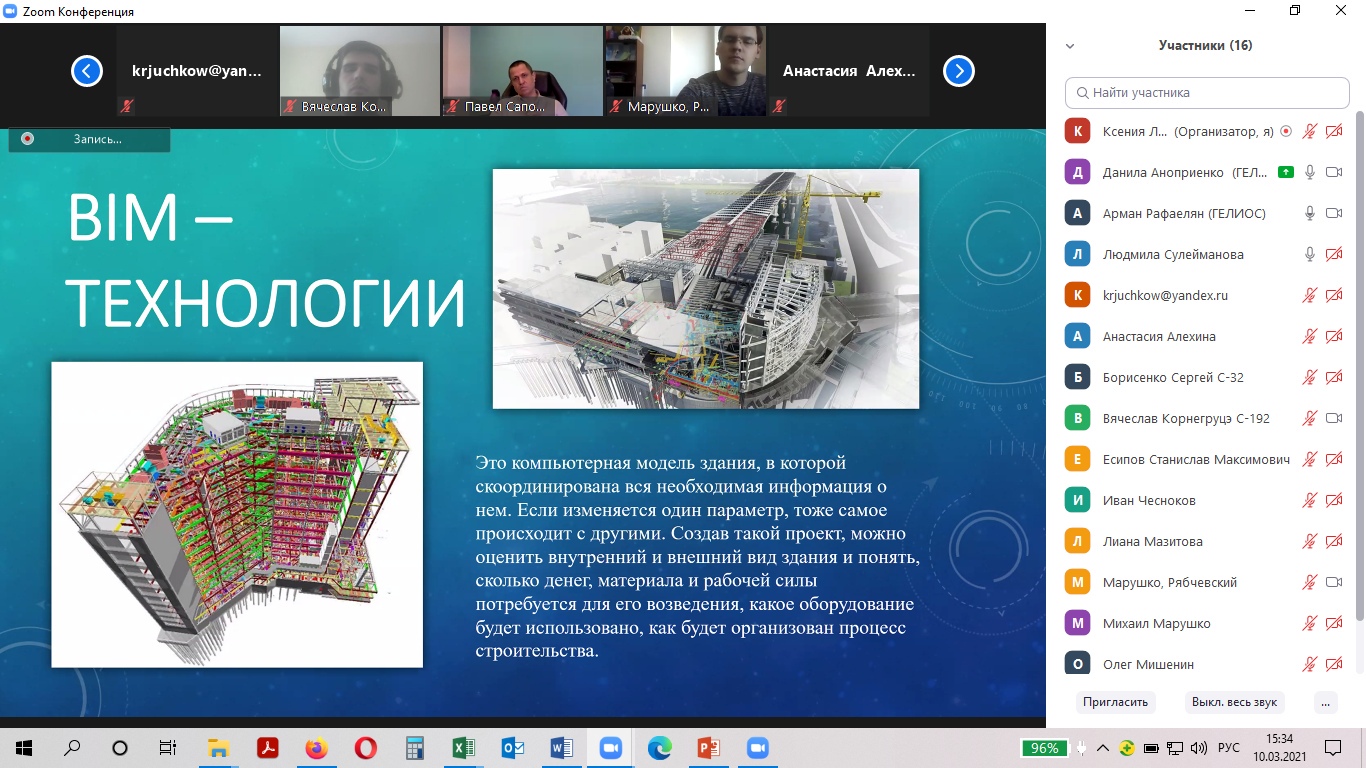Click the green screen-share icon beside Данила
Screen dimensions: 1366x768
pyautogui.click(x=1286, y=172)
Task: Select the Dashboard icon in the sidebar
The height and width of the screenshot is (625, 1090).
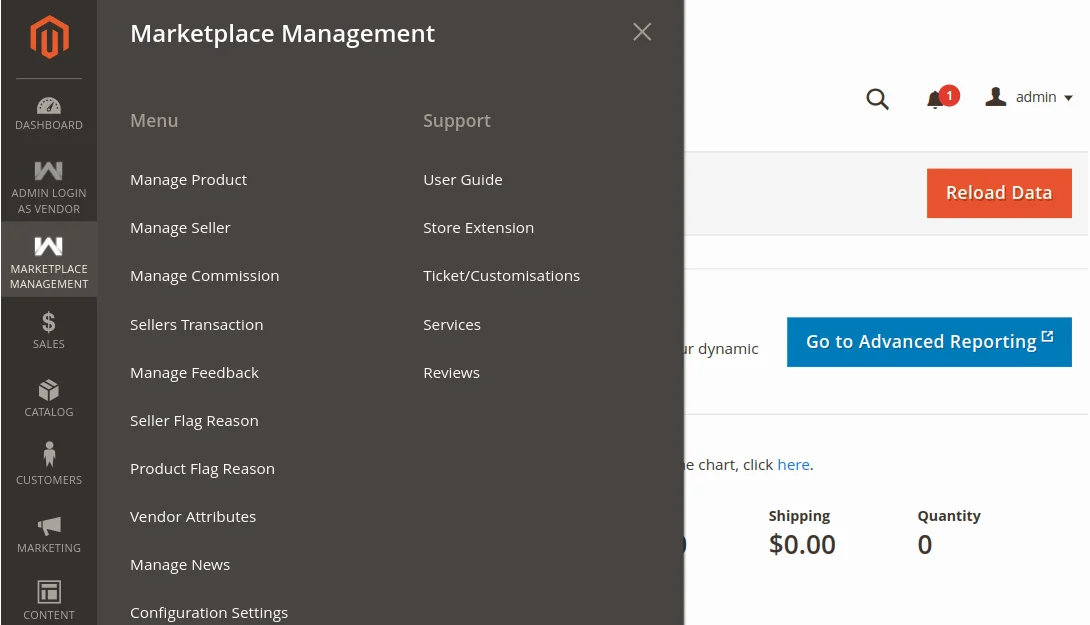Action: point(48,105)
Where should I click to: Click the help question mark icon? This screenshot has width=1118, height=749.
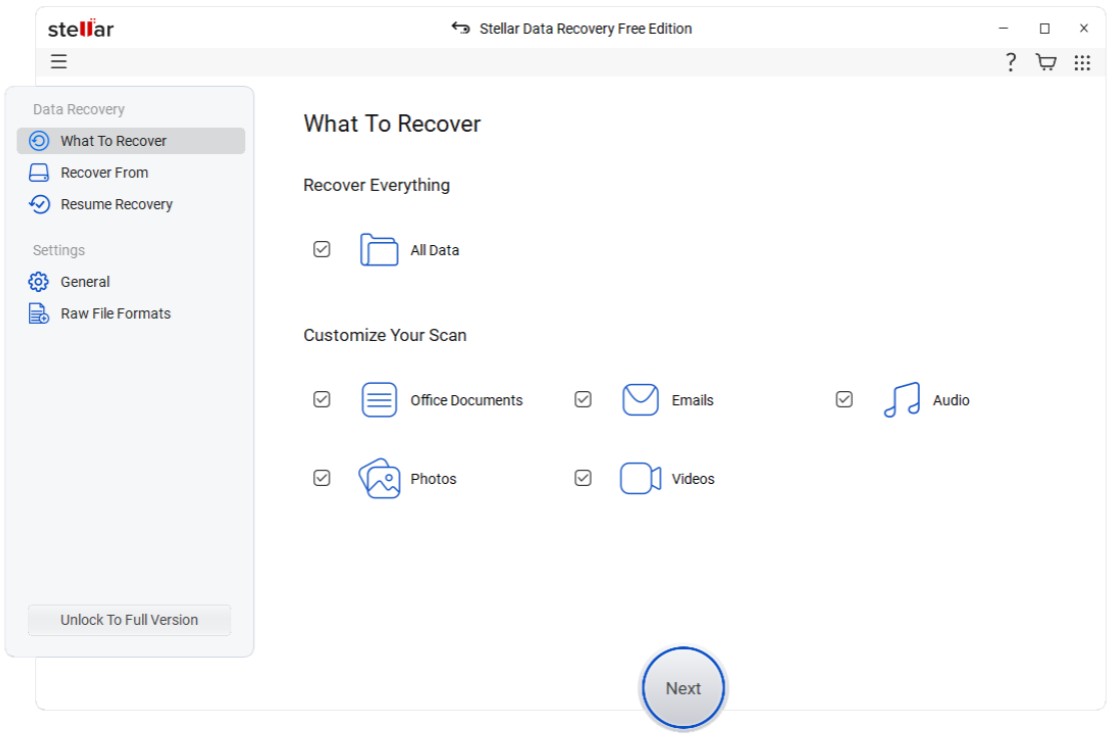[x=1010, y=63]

────────────────────

* YOUR OBJECTIVE
Retype exactly the lines from the line containing "Where should I" through the end of the entries above, including both ends, and leave every picture out.

* RESPONSE TO THIS TASK
Where should I click to: Click the help question mark icon? This screenshot has width=1118, height=749.
[x=1010, y=63]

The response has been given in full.